Rasen hatte 2022 keinen leichten Stand. Einige Flächen wurden von der Trockenheit und der Hitze zerstört. Andere, die bewässert wurden, mussten Schmähungen und viel schlechte Presse über sich ergehen lassen. Wasserverschwendung für eine "ökologisch wertlose" Fläche, hieß es. Und die Lösung hatten alle Autoren gleich parat: Wildblumenwiesen. Nur sie böten Insekten Nahrung und Lebensraum, brauchen zudem kein Wasser und seien wertig, nachhaltig und schön.

Wildblumenwiesen bieten in der Tat vieles davon, dennoch können Wildblumenflächen nicht das bieten, was Rasenflächen können. Nur Rasen bieten entspannendes Grün fürs Auge, eine weiche Liegefläche, aber auch Spielplatz und Bewegungsraum ohne Risiko der Verletzung, wenn man fällt. Eine Fläche, deren Schäden sich selbst regenerieren und die sowohl im privaten wie im öffentlichen Raum funktionieren.
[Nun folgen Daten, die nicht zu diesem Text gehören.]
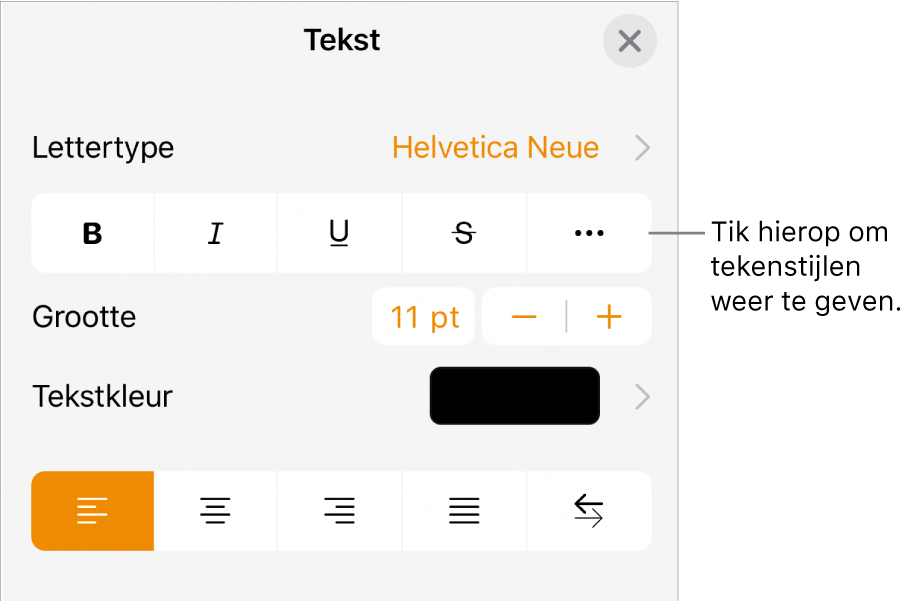This screenshot has height=601, width=907.
Task: Apply bold formatting with the B button
Action: click(92, 233)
Rasen schenkt Lebensqualität

Gerade letzteres wird in Städten mit knappem Platz immer wichtiger. Wir brauchen diese begehbaren Grünflächen in Parks, um Menschen ohne Garten auch einen grünen Lebensraum anbieten zu können. Das wird für das soziale Gefüge und Miteinander wichtig - wichtiger denn je. Gerade vor dem Hintergrund der aktuellen politischen und wirtschaftlichen Entwicklungen und der Erwärmung in den Ballungszentren, sind diese Rasenflächen ein wichtiges soziales Element. Dort können sich alle austoben, sich erholen und durchatmen.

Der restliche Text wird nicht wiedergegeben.